On peut faire dire n’importe quoi aux statistiques. Elles servent pourtant à mathématiser et objectiver des réalités souvent complexes. De cette contradiction, Yves Pagès va tirer un opuscule très découpé, multithématique et fusant. En s’appuyant sur des données chiffrées authentiques – mais non sourcées –, l’écrivain français va scruter la société sous des spots de cirque, à moins qu’il ne s’agisse d’une lumière de morgue. À l’appui des premiers, on signalera que plus de 70% des SMS échangés en pleine nuit se partagent entre « Tu dors ? » et « T la ? ». Ou qu’un joueur invétéré a, au cours de sa vie, douze fois plus de chances d’avoir un trio de vrais jumeaux que de décrocher le jackpot au Loto. Ce qui fait dire à l’auteur, sur un ton persifleur : « Je me demandais comment c’était humainement possible que tant de losers sans le sou soient tentés par une déveine toujours recommencée et, tels des moutons à l’abattoir, se laissent ainsi vampiriser de leur propre chef. » Pour asseoir la seconde, on notera que le New York Times consacre 70% de sa couverture médiatique sur les crimes terroristes aux 0,5% de victimes occidentales.
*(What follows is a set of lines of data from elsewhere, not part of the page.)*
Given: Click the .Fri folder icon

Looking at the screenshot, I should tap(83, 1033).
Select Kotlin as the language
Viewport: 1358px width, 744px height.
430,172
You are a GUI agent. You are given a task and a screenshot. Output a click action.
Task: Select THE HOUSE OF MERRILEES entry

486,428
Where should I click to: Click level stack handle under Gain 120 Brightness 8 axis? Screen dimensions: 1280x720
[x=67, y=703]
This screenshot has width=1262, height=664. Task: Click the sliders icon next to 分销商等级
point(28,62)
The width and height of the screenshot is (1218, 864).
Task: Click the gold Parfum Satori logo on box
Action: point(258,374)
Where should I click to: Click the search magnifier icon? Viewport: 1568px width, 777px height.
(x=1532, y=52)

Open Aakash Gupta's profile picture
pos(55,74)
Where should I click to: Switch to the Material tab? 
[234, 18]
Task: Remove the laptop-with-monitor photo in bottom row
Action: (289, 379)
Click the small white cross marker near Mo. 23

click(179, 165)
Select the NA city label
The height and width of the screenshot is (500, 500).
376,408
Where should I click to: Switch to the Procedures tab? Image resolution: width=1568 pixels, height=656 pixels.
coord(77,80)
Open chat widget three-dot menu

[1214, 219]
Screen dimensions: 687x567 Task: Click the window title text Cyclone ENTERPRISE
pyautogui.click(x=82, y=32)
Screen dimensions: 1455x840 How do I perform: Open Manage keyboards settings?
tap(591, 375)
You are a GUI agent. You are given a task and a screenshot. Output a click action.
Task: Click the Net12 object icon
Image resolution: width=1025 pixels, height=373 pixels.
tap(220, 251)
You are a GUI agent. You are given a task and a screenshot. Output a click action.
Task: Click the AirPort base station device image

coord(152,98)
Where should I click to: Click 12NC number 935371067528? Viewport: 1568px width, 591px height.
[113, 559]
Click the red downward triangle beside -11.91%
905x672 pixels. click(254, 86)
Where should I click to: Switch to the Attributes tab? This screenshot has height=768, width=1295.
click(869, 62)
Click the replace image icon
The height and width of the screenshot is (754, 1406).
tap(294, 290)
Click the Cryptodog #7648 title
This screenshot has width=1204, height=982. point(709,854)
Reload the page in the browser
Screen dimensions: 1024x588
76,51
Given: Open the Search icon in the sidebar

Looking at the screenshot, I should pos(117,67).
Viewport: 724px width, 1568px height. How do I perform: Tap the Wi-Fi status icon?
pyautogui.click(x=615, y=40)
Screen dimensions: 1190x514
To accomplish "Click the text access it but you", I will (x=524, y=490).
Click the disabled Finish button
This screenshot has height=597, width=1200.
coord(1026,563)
Ou que la valeur jurisprudentielle d’un décédé français avoisine le chiffre totalement arbitraire de 40 000 euros, ce qui est quand même dix fois plus que le prix d’un bébé sur le marché africain clandestin de la traite d’êtres humains…

Il était une fois sur cent est une balade douce-amère aux abords d’une société rendue au dernier degré du pathétisme. Et infectée par un virus de non-sens dont certaines statistiques constituent les symptômes. Jugez plutôt : 37% des enfants de 7 à 18 ans trouvent que leurs parents passent trop de temps sur leur portable. Chaque individu passe en moyenne 3,75% de sa vie sur la cuvette de ses toilettes. Trois milliardaires, à savoir Jeff Bezos, Warren Buffett et Bill Gates, possèdent autant de richesses que la moitié la plus pauvre des États-Unis. En 2018, 23% des Français ont différé un traitement médical, ou renoncé à se soigner, pour des raisons financières. Pis, 66% d’entre eux ont un proche frappé par la misère. Pendant ce temps, sur le plan relationnel, sentimental et familial, ce n’est pas mieux : 45% des mariages finissent par un divorce, tandis que cinq millions de Français n’auraient pas échangé plus de trois conversations personnelles durant l’année écoulée. En vrac ensuite. 90% de notre activité cognitive échappe à notre conscience. Aux Pays-Bas, 40% des actifs jugent leur fonction dépourvue de sens – ils sont 37% au Royaume-Uni et 18% en France. Les bullshit jobs de David Graeber ne relevaient donc pas d’un mythe. Au Royaume-Uni, entre 1989 et 2009, le QI a baissé de 12,5 points – en France, de 4 points. 20% des parents allemands regrettent d’avoir eu un enfant, notamment en raison de la perte de liberté engendrée par ces nouvelles responsabilités. Que retenir de tous ces chiffres, si ce n’est qu’Yves Pagès les égrène pour mieux satiriser notre monde ? Pas grand-chose. Mais cela n’empêche pas Il était une fois sur cent de tenir lieu de lecture ludique. Une friandise à laquelle certains composants confèrent toutefois un goût amer.